▸ Problem
Pick out each line of the records in which the word "tweet" appears.

BEGIN The input

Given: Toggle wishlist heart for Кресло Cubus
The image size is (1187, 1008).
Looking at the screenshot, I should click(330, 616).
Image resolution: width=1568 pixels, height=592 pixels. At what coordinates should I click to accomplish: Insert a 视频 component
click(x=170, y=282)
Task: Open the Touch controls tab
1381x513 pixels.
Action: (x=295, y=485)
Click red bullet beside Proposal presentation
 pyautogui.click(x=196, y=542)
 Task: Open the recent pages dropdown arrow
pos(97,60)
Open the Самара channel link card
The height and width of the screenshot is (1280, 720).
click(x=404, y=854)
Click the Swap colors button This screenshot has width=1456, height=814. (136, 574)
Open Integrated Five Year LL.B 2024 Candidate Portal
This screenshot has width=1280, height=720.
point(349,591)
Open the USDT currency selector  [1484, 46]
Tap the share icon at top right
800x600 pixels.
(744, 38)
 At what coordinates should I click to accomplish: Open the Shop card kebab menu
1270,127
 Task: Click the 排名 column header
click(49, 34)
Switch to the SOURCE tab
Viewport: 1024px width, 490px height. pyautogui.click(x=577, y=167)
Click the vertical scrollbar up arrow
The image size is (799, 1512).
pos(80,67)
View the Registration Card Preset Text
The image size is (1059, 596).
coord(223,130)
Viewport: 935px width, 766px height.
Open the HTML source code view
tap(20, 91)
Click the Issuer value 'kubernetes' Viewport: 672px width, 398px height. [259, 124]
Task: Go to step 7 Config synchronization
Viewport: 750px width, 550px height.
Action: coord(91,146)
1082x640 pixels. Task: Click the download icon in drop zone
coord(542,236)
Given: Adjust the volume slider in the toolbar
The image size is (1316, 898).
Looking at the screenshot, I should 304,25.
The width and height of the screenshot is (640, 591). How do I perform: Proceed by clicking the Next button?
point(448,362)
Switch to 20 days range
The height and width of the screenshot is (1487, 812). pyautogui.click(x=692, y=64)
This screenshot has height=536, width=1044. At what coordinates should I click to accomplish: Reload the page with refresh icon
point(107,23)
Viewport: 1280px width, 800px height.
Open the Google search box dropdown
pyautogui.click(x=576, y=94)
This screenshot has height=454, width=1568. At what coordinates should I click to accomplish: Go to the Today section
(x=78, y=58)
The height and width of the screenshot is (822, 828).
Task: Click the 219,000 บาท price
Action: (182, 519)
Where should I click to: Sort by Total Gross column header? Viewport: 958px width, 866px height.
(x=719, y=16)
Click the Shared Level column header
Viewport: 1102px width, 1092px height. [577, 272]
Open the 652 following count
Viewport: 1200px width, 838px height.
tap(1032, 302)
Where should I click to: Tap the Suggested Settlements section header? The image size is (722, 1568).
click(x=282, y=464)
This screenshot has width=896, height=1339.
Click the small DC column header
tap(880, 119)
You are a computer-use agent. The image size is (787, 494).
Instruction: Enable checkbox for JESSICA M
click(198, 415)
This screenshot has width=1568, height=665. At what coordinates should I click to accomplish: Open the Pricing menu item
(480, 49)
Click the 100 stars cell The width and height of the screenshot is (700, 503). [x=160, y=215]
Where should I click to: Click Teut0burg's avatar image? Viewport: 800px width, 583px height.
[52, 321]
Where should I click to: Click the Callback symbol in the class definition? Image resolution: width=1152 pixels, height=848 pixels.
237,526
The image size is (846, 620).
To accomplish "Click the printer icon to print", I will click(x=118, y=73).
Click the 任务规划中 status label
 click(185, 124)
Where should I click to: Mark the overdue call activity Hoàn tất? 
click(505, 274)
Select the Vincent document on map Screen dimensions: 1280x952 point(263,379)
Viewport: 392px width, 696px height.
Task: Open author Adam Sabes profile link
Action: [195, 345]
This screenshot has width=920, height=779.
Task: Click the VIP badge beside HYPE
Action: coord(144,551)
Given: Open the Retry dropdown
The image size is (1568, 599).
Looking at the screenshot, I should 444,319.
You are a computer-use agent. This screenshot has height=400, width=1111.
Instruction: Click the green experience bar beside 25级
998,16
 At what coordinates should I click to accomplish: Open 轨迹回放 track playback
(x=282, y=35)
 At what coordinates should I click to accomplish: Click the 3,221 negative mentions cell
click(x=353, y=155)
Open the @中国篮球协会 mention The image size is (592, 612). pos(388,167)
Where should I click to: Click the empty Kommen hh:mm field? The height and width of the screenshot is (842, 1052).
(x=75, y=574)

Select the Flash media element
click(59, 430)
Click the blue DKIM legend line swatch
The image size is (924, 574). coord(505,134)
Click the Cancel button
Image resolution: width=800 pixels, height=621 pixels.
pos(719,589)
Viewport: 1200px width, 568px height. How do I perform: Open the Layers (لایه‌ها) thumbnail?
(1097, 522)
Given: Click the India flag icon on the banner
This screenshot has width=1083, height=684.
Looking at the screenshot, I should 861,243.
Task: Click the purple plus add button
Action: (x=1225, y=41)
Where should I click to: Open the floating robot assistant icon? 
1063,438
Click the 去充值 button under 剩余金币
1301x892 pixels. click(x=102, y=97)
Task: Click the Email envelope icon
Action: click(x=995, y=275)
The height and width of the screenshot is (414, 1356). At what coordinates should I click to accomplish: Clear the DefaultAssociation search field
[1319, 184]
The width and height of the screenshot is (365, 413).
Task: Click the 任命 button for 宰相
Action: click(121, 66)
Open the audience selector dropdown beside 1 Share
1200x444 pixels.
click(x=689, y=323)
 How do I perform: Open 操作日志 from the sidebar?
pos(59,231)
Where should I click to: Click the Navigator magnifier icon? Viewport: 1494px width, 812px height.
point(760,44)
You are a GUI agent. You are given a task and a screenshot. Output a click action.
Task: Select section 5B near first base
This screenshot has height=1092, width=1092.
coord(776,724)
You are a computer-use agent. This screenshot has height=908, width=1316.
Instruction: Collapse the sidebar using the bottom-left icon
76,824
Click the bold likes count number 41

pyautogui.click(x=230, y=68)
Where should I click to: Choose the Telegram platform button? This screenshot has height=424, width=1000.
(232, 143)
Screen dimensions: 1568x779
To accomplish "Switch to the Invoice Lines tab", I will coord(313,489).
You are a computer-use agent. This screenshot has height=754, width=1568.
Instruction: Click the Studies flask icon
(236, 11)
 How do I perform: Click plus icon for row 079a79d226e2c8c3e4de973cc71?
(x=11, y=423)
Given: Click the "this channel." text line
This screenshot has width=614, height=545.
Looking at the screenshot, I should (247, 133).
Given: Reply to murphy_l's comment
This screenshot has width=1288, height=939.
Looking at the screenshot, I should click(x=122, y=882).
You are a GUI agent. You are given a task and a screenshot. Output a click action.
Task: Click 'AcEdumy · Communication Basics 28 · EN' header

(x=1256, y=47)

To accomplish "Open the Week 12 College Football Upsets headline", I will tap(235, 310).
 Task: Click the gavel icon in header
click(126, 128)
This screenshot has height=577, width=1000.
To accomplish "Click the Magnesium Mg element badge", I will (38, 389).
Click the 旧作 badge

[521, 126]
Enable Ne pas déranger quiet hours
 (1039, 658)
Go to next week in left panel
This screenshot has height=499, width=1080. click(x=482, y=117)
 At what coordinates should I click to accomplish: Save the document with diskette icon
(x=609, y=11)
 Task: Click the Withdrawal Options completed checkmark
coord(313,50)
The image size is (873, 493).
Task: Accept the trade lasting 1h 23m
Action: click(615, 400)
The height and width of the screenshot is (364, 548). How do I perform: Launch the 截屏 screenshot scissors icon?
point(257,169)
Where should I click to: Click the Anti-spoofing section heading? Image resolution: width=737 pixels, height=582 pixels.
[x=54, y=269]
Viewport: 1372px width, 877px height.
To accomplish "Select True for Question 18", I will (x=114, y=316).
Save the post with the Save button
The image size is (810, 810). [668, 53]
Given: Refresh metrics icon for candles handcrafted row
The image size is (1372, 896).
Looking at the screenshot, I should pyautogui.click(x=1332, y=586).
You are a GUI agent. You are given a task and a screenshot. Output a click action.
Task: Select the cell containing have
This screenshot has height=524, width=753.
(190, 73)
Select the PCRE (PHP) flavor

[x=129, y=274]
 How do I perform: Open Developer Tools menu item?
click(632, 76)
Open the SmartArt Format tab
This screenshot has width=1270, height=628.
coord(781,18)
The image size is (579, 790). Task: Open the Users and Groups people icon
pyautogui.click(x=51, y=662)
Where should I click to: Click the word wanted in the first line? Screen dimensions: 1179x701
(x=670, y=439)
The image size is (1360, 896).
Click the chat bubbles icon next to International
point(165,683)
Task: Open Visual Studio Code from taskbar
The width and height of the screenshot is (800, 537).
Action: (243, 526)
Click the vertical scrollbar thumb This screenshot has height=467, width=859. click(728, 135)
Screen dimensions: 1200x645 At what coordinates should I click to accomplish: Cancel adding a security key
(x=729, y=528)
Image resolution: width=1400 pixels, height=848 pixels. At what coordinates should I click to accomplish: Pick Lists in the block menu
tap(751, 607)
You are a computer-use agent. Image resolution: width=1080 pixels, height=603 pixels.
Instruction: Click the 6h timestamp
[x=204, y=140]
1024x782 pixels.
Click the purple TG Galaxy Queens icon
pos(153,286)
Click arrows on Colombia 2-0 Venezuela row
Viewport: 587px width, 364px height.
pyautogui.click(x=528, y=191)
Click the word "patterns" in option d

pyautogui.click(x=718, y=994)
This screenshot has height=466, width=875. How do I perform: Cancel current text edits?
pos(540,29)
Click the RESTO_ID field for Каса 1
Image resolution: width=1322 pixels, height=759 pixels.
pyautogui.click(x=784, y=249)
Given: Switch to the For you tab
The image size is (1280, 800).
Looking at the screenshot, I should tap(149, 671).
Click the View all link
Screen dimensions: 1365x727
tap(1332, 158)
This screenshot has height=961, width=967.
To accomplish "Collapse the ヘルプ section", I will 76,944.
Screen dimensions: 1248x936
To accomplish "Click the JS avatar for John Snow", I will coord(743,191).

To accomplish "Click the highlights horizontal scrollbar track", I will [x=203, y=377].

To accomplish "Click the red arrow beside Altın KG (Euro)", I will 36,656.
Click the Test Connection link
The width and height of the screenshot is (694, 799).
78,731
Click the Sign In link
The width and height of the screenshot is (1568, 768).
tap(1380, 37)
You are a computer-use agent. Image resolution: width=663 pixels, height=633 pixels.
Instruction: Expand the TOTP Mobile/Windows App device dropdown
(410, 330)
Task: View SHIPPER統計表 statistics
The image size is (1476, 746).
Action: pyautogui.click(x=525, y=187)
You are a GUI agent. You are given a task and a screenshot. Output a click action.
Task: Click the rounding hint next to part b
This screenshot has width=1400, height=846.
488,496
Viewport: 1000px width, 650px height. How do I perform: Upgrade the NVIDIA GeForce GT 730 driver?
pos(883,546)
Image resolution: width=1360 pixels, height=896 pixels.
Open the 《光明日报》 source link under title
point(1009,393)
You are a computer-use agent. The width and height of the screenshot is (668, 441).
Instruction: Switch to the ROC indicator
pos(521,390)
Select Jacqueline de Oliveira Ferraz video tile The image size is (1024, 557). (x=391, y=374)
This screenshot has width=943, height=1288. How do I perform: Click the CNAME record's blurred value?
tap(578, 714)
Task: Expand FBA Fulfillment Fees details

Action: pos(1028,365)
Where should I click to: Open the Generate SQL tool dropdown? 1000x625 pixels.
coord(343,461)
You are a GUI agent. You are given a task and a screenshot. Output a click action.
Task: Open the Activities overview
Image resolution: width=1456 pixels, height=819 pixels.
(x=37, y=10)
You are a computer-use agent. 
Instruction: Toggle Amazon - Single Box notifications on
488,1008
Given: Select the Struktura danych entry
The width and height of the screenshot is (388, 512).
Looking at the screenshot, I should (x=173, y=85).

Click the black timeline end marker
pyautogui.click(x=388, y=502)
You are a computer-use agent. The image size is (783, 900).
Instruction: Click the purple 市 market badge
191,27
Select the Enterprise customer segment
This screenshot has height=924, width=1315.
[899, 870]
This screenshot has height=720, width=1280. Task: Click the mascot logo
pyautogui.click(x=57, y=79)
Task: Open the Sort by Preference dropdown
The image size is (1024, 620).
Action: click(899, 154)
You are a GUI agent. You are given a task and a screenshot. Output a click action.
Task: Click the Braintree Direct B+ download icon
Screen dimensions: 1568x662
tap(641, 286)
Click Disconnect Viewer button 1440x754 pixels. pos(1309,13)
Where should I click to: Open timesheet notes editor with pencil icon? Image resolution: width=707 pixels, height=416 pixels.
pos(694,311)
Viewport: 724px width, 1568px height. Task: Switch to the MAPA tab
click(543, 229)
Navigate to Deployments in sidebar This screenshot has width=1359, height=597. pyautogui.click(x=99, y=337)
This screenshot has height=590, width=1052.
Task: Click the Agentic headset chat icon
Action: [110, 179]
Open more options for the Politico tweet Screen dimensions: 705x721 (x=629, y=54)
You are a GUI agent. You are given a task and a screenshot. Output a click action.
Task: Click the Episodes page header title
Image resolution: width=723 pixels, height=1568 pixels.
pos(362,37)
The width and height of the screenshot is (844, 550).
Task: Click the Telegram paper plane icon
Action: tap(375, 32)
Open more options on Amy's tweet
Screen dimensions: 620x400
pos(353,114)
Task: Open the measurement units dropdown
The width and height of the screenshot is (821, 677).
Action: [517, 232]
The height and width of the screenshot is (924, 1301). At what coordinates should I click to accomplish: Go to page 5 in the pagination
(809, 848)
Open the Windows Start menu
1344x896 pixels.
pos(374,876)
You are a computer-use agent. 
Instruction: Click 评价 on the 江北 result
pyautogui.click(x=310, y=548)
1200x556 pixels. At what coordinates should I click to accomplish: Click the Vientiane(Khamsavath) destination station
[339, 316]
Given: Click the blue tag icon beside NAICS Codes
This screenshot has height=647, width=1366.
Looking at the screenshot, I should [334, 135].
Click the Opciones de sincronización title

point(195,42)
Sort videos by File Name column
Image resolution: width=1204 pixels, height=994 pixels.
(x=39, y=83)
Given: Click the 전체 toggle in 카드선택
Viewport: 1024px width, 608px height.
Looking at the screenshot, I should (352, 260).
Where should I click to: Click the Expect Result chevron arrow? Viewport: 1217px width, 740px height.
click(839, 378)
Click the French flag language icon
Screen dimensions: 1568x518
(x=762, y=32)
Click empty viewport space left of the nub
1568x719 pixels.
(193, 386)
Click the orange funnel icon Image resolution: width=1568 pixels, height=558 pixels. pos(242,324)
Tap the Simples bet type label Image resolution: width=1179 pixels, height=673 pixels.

END The input

▸ Output of the exercise
Open more options for the Politico tweet Screen dimensions: 705x721 (x=629, y=54)
Open more options on Amy's tweet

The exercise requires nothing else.